Multiscale Curvature Classification of ground returns in 3-D lidar point
clouds (las files), designed for forested environments
Driections to install
- Install into c:\microdem\mcc_lidar
- Get the file msvcr71.dll from the web, and place it in
- Insure there are no spaces in the path to the bin directory
- If there are problems when you try to run, get the command from the
debug file, run it in a DOS command window, and note the error messages.
Actions to run:
- The first time you run the program, you must identify the EXE file.
- Then pick a directory for the classified files.
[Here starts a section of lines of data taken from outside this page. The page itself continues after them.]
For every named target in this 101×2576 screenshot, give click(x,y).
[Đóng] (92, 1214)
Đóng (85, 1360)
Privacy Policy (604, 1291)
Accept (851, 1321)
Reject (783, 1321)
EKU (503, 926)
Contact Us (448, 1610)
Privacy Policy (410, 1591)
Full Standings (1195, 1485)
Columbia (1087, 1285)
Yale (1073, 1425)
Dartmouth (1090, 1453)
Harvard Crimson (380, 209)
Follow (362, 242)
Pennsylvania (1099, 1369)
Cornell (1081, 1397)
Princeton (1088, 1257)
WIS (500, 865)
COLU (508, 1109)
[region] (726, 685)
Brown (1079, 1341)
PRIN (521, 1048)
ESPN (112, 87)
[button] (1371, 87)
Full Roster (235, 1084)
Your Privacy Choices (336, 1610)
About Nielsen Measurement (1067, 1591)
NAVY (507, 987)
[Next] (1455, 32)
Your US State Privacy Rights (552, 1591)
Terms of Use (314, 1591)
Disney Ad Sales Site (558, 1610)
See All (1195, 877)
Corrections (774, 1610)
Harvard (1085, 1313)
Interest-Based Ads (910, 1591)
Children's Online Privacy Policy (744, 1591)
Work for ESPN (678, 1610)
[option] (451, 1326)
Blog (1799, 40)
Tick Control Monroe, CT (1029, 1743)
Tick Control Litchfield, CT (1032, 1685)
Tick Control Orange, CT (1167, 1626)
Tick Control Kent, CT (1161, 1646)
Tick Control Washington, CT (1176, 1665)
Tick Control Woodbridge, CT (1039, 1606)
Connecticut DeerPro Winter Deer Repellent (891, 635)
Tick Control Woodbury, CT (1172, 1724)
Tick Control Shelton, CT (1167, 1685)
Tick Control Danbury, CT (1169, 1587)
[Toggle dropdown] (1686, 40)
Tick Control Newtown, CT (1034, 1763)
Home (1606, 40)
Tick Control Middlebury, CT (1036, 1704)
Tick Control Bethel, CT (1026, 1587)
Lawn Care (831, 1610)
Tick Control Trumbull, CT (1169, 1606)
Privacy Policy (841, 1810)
- Two parameters must be defined in the command line syntax
to run MCC, the scale ('s') parameter and the curvature threshold ('t'). The
optimal scale parameter is a function of
- scale of the objects (e.g.,
trees) on the ground, and
- sampling interval (post spacing) of the lidar
- This will be threaded, using the number of cores on the Hardware tab of
the options form, if there are a number of files to process.
Extract from mcc-lidar help file on setting the paramters:
- Current lidar sensors are capable of collecting high density data (e.g., 8
pulses/m2) that translate to a spatial sampling frequency (post
spacing) of 0.35 m/pulse (1/sqrt(8 pulses/m2) = 0.35 m/pulse), which
is small relative to the size of mature trees and will oversample larger trees
(i.e., nominally multiple returns/tree). Sparser lidar data (e.g., 0.25 pulses/m2)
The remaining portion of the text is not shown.